Telomeres are the protective end-caps on chromosomes. Portions are lopped off with each round of cell division, although they may be restored by the telomerase enzyme complex.

Cell senescence has been associated with critically short telomeres, but mutations in telomerase genes that result in extremely short telomeres have been found in some patients with severe aplastic anemia.

Scheinberg and colleagues measured telomere lengths in pretreatment peripheral blood samples from 183 patients treated for severe aplastic anemia at the NIH from 2000 to 2008.

They found no relationship between telomere length and initial treatment responses. Hematologic response rates were nearly identical in each quartile of telomere length, ranging from 54% to 60%.

But the subsequent course for patients in the first quartile -- those with the shortest telomeres -- differed significantly over as long as six years from patients in the second to fourth quartiles -- those with longer telomeres.

By far the worst survival outcomes were in first-quartile patients who also had absolute reticulocyte counts below 25,000 per μL.

With four years of follow-up, just over 50% of these patients were still alive. The four-year survival rate among those in the first quartile but higher reticulocyte counts, and those with low counts but longer telomeres, was close to 80%.

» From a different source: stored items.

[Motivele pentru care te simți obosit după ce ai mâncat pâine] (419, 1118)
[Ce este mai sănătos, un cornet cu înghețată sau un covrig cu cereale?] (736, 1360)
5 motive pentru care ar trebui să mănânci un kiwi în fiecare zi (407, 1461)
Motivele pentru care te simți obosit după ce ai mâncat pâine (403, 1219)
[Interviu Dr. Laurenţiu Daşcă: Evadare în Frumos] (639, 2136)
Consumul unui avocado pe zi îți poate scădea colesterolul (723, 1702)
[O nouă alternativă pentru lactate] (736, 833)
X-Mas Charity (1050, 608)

Nearly all of those with longer telomeres and high reticulocyte counts survived at least four years. Few deaths occurred in study patients after year four irrespective of telomere or reticulocyte status.

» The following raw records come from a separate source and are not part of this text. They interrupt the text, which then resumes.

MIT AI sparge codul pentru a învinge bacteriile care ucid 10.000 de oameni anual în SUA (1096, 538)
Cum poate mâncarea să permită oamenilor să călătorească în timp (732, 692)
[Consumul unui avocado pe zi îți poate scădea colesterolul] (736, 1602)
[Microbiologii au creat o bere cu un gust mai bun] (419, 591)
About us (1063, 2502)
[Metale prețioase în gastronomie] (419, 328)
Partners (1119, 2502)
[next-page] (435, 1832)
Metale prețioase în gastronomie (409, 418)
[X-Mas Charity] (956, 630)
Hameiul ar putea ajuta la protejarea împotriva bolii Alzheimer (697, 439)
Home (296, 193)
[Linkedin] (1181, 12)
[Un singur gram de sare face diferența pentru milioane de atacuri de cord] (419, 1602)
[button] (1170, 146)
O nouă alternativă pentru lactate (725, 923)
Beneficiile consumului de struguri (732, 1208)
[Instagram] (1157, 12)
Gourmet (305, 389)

For other outcomes -- hematologic relapse, clonal evolution, progression to monosomy 7 or complex cytogenetics -- differences according to telomere length were apparent in about two years.

Scheinberg and colleagues asserted that truncated telomeres are "not simply a biomarker," but may play a direct role in the disease process.

"Ample in vitro and animal experimentation indicate that critical shortening of telomeres causes chromosome instability, tumor formation, and cancer progression," they wrote.

Although short telomeres would ordinarily lead to senescence, the chromosomal damage that may result from defective end-caps may instead allow cells to turn malignant, especially if they also lack functional p53 or other tumor suppressor mechanisms, the researchers suggested.

Scheinberg and colleagues noted some limitations of their study. Its retrospective nature was one; another was the relatively small number of patients that precluded assembling a separate validation cohort. They also noted that the NIH patient pool may not be representative of patients elsewhere.

"Our results need to be replicated to validate the observed associations and to determine reliable telomere length thresholds that could be incorporated in treatment algorithms," the researchers concluded.

The study was funded by the National Heart, Lung, and Blood Institute.

One author obtained salary support from a training program partially funded by Pfizer.

The authors declared they had no relevant financial interests.